Pueblos originarios, comunidades indígenas, indígenas americanos, pueblos amerindios, civilizaciones precolombinas… No me convence la pretensión de imponer una determinada terminología. ¿Deberíamos decir, acaso, películas de pueblos originarios y vaqueros? ¿Es también incorrecto hablar de indianos?
Lo que sí tiene sustancia es que los pueblos originarios -y sus élites, que ya las había- fueron vencidos y sometidos por quienes procedían de Europa, de entre los que surgieron nuevas clases dominantes. En algunos casos, la población autóctona fue exterminada. La historia es sumamente cruel.
La cuestión no es diferenciar a los autóctonos de los de fuera. Ni reivindicar la vuelta a un pasado idílico que nunca existió. Los paraísos originales son mitos.
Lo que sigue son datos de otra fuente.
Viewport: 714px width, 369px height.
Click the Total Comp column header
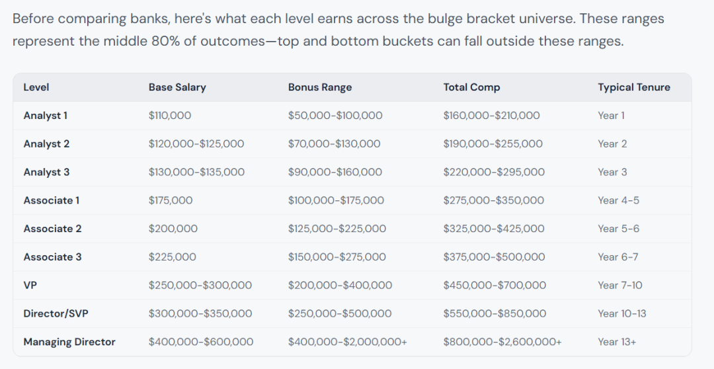click(x=471, y=87)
Como la pureza de las identidades.
Lo que importa es afrontar la realidad. Lo trascendente -y doloroso- es que, a pesar de los siglos transcurridos, muchas comunidades indígenas siguen viviendo en condiciones lamentables.
Que los indígenas americanos sean ciudadanos de primera -en sus países y en el mundo global en que vivimos- es de justicia elemental.
Y conseguirlo exige hechos, acciones, acertar con la vía adecuada para avanzar. Poco añade enredarse con el uso de una u otra terminología.